Wednesday, May 7, 2008

Python for engineering restriction sites

Sometimes one needs to mutate a segment of DNA to introduce a new restriction site, with the requirement that the change be silent. I'll show here a program I wrote a few years ago to do that. At the time, when I searched, I could not find such a program available on the web.

The first thing we need is a list of restriction enzymes and their sites. You can get lists from New England Biolabs and others in various formats (which typically have to be massaged a bit to be useful). I used a module from Biopython called Restriction_Dictionary. I wrote a module to filter and reformat this information the way I wanted it. I also used a second module of my own called GeneticCode2. Since these modules need to be imported by the main script they are required to have the '.py' file extension. So if you decide to try out this example, be sure to change the filenames appropriately. As usual, I have posted '.txt' files so they'll simply show up in your browser.

The GeneticCode file is interesting in its own right.
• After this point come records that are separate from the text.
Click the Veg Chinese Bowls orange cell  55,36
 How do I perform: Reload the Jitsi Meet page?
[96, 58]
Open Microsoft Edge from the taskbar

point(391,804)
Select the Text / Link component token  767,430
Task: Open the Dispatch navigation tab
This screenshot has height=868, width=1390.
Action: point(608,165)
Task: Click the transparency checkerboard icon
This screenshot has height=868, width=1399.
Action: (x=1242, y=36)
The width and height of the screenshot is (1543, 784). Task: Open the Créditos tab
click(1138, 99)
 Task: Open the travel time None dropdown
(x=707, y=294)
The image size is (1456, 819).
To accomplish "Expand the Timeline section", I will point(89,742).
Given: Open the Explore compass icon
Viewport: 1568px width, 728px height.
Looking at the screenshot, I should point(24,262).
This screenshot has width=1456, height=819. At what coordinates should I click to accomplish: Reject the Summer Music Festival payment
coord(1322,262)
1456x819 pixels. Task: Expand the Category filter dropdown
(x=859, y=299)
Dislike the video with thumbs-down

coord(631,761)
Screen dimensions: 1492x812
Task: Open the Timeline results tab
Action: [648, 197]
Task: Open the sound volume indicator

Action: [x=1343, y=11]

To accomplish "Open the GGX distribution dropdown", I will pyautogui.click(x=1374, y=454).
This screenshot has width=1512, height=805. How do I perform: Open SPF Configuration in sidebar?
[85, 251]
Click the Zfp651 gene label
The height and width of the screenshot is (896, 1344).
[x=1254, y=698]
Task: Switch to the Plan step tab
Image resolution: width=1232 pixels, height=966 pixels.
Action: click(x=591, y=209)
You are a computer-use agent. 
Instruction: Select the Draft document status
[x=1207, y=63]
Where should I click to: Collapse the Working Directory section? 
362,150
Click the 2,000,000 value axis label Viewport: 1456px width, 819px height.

It makes the dictionary to hold the Genetic Code in just a few lines.



However, because it's done by code I needed to proofread it carefully, and to do that, I needed to get it to print out as the standard code is displayed, and to do that, I had to write my own comparison function. It's worth a look.

The main script is called extrasites. The way it works is to go through the gene codon by codon, changing each codon to all of its synonymous codons, then evaluating whether there is a new restriction site. It's restricted to 6-cutters because they are the most useful. Therefore, we evaluate the potential mutants in the context of two flanking codons both upstream and downstream to cover the full 6 bp.

Here is part of a run for the Salmonella typhimurium hemA gene:

codon 8 AAC => AAT
GGTATT AAC CATAAA
GGTATT AAT CATAAA
VspI ATTAAT

codon 12 GCA => GCG
AAAACG GCA CCTGTA
AAAACG GCG CCTGTA
KasI GGCGCC

[snip]

codon 416 CTG => CTT
CTCGGG CTG GAGTAG
CTCGGG CTT GAGTAG
BpuEI CTTGAG

codon 416 CTG => CTC
CTCGGG CTG GAGTAG
CTCGGG CTC GAGTAG
PaeR7I CTCGAG

time elapsed = 0.065 seconds